**EXERCISE DIRECTIONS:** Please write out, word for word, the lines below that begin at the one containing "Describe the element" and stop after the one containing "at that location.".

::: RAW RECORDS

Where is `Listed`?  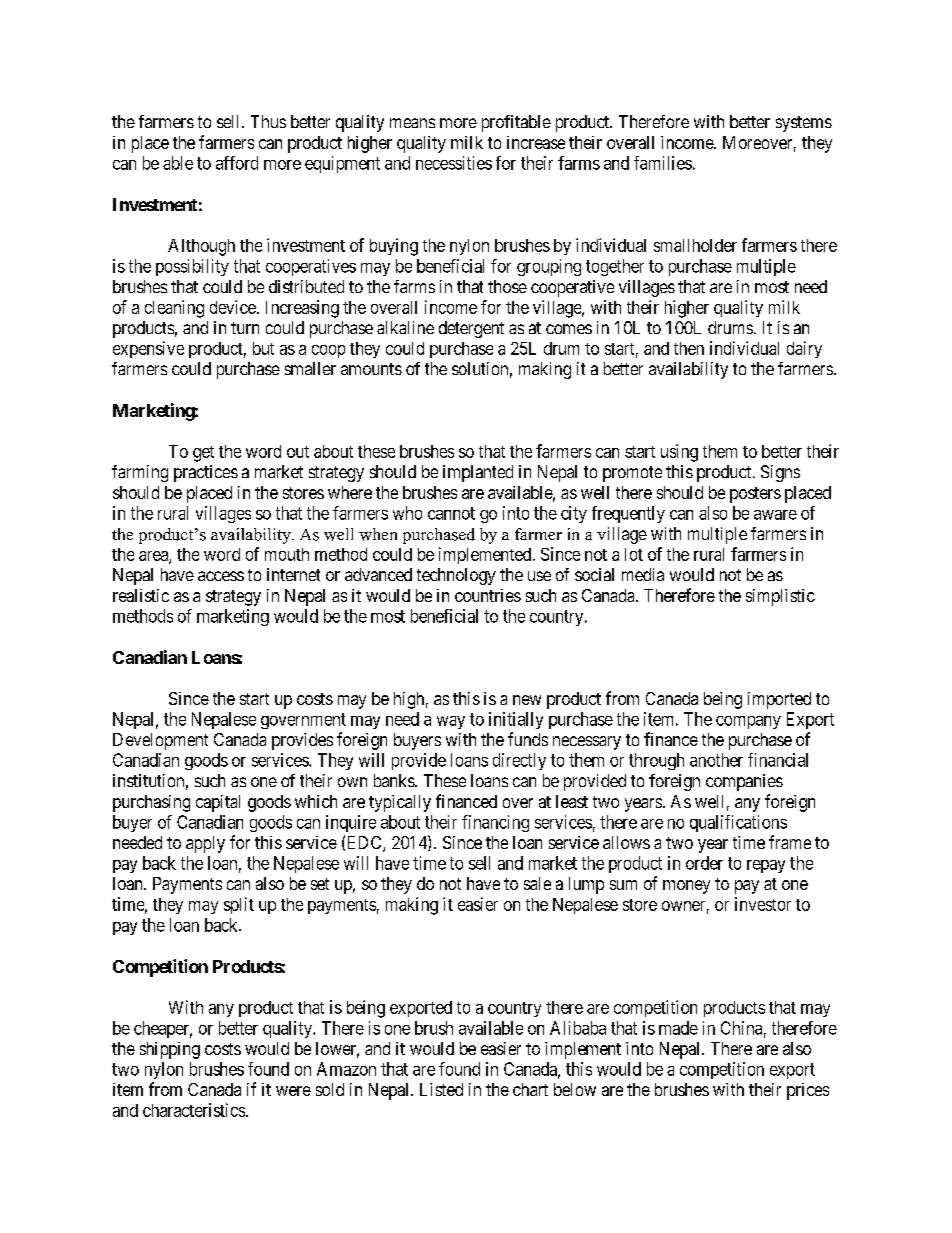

::::::
::: RAW RECORDS

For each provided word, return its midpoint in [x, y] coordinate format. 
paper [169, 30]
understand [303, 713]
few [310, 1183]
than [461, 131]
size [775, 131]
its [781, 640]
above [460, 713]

::::::
::: RAW RECORDS

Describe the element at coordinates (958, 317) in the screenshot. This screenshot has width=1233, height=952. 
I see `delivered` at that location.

::::::

**OUTPUT:**
Describe the element at coordinates (958, 317) in the screenshot. This screenshot has width=1233, height=952. 
I see `delivered` at that location.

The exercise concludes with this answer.